一番惹かれたのは大日本タイポ連合の「なんでももじもじです。

「なんでももじもじ」と唱えると有機物、無機物関係なく何でも文字になる、というだけの絵本ですが、それだけにグラフィックの強度が求められます。

そして方言版根源的な言葉の楽しさがありますね。

もっと面白いのが虫などの小さな生き物。昔の人のこれらの生き物を見たときの不気味さぞわぞわした感じがそのまま擬音のように現れているのが面白いです。「げんざんぼー」とか「がやし」とかそのままウルトラ怪獣やポケモン、妖怪ウォッチに使えそう。

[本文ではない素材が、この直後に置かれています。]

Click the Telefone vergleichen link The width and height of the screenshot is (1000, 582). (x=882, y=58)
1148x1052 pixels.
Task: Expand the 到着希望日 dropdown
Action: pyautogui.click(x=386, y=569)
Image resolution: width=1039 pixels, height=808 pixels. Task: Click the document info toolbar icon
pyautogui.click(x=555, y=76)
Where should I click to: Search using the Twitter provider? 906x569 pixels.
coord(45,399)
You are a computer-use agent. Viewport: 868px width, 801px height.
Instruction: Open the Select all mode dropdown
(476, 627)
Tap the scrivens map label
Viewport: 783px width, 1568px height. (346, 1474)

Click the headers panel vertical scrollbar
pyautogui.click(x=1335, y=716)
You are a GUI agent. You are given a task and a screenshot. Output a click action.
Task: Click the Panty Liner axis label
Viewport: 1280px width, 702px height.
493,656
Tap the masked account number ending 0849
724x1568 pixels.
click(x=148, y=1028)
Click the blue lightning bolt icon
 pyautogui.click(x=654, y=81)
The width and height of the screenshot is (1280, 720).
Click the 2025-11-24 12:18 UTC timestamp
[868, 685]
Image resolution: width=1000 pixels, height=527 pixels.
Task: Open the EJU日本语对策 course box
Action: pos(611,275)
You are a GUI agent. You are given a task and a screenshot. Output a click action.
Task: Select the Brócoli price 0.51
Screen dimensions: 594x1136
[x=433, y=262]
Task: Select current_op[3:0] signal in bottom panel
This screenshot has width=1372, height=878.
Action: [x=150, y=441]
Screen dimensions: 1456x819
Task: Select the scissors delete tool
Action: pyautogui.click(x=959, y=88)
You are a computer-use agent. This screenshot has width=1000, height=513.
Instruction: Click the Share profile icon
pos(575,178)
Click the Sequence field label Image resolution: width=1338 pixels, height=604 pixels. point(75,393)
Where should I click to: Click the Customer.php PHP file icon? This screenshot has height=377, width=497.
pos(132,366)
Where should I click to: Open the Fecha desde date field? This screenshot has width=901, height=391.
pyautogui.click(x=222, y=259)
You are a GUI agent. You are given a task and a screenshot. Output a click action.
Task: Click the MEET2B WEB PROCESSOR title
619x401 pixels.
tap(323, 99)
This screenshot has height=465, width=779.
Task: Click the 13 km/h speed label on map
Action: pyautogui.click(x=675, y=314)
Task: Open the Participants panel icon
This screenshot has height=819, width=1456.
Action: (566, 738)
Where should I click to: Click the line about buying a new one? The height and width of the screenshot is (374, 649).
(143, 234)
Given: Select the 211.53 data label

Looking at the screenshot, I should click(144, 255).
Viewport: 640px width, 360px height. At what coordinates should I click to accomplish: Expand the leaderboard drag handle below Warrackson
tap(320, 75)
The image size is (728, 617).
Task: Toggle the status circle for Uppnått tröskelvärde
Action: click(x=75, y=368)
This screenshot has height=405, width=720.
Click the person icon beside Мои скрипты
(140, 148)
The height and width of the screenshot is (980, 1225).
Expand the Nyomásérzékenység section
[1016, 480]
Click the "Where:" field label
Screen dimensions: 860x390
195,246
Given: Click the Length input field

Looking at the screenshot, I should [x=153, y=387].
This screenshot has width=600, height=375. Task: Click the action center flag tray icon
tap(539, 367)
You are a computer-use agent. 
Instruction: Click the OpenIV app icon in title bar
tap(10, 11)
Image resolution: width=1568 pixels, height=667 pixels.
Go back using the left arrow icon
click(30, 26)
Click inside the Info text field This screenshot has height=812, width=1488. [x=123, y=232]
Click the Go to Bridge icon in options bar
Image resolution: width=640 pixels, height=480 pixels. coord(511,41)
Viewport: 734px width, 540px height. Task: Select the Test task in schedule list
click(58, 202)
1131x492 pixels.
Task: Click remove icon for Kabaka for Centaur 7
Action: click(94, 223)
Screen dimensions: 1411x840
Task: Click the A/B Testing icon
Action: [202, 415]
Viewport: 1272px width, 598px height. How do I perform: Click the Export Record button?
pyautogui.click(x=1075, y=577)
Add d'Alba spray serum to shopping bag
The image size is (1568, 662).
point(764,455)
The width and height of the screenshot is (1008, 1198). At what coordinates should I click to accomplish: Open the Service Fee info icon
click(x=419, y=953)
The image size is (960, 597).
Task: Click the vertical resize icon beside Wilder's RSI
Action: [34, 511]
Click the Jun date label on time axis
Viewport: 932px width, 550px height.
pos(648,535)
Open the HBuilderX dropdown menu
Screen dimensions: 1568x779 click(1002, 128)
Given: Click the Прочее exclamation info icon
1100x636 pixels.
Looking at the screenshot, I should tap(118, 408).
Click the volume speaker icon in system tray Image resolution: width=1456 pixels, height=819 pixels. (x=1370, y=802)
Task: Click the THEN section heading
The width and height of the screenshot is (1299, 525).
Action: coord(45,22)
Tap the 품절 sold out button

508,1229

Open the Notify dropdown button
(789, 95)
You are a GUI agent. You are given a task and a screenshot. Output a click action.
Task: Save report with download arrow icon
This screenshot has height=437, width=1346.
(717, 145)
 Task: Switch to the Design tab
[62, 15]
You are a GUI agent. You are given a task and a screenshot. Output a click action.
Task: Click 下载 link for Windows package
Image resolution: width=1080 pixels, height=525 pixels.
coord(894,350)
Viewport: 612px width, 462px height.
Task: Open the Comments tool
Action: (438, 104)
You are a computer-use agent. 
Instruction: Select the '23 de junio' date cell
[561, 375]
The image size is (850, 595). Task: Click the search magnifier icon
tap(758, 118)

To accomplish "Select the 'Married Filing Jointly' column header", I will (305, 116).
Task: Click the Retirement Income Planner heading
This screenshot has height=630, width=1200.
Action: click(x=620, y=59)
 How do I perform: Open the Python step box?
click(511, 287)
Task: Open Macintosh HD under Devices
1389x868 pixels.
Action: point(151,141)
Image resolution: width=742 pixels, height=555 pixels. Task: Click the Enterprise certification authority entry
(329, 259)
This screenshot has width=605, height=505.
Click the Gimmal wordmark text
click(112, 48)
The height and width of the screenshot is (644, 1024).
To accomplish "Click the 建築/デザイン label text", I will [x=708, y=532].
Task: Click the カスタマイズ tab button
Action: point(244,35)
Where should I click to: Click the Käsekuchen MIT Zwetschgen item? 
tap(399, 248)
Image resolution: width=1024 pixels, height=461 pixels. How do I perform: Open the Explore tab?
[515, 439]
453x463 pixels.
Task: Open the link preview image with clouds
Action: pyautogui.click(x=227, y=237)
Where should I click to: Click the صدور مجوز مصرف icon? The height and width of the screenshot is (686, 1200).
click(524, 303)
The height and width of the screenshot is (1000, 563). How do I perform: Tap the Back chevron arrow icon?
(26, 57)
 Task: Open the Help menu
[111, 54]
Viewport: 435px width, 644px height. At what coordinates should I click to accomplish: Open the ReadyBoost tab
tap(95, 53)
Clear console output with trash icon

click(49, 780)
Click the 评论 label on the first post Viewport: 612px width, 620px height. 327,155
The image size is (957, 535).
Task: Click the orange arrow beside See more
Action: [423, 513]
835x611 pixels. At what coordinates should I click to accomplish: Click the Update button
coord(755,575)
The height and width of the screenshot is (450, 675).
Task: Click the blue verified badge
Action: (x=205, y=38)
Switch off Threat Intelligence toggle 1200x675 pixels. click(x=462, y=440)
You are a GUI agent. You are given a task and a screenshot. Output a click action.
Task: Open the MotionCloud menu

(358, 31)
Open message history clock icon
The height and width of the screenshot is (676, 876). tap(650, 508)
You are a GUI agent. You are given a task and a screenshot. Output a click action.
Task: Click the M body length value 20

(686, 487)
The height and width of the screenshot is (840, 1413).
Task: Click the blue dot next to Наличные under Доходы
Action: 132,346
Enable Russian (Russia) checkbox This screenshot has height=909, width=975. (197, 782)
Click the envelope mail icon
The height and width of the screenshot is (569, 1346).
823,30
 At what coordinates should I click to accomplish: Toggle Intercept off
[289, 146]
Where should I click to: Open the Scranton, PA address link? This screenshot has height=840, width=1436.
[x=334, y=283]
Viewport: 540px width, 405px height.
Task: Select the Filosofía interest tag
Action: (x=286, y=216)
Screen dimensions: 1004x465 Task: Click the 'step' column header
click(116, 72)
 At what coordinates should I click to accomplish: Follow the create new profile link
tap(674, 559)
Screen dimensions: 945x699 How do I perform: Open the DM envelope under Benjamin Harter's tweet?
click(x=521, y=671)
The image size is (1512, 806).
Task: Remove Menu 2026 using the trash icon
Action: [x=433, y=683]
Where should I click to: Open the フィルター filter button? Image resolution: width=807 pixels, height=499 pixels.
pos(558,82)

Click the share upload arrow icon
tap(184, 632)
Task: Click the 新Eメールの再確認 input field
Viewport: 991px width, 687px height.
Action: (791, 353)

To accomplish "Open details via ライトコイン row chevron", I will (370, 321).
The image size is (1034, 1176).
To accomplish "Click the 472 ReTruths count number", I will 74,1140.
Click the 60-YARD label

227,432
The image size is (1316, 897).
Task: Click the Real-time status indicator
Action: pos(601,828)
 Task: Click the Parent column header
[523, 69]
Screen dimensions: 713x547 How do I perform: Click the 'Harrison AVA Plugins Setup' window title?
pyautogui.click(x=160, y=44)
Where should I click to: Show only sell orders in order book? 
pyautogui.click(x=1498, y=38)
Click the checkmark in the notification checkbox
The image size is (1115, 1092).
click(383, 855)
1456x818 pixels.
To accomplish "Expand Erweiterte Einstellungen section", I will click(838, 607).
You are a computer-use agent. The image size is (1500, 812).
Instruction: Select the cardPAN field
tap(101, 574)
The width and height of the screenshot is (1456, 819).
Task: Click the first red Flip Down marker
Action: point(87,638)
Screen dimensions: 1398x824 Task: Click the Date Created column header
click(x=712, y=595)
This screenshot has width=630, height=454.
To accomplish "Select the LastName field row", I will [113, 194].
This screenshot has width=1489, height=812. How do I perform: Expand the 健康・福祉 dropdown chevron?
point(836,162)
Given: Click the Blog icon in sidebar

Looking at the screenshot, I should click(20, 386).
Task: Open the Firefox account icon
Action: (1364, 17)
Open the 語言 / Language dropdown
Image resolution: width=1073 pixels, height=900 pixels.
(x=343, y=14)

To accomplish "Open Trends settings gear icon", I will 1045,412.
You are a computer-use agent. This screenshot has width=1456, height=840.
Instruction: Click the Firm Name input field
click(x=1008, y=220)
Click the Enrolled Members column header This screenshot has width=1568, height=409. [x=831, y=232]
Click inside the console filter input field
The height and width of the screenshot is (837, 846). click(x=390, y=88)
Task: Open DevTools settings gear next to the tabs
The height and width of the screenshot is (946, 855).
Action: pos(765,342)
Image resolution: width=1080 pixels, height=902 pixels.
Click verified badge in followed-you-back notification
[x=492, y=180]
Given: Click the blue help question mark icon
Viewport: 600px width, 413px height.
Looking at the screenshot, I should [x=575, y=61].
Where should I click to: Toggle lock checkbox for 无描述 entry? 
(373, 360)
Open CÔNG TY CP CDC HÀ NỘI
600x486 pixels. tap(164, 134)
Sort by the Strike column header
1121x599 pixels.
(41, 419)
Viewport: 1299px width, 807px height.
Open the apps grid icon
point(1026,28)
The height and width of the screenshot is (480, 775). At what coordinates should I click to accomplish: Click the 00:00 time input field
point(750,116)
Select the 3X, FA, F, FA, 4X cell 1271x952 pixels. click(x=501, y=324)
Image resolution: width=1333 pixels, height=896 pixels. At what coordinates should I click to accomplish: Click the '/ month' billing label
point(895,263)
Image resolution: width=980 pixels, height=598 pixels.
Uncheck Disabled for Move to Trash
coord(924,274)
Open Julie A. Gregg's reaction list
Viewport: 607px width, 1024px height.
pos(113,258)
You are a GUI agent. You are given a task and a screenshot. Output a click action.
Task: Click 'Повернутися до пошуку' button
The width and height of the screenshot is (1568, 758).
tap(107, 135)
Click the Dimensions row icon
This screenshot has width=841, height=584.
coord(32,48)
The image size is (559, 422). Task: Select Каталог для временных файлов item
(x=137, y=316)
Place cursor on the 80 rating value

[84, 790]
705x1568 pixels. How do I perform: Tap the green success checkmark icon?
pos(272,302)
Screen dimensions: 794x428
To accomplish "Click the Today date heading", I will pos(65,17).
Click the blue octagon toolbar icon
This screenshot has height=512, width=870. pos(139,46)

しかし、それ以外の3人の作家さんの作品は「え、本?」というほどのインパクトは感じませんでした。中村至男さんは今年の銀座クリエイションギャラリーG8の展示を見て以来ファンなんですが、今回の「どっとこ どうぶつえん」は割とフツーな印象。それ以上に虫眼鏡でドットを見るという趣向がイマイチです。

展示空間にスペースが空き過ぎているのも気になります。店内で相当人出があり、しかもすぐ表で関連の絵本まで売っているのに、ほとんど人が流れて来てませんでした。

せっかくの超一等地のスペースなので、しっかりスペースを埋めていい展覧会を作ってほしいと思います。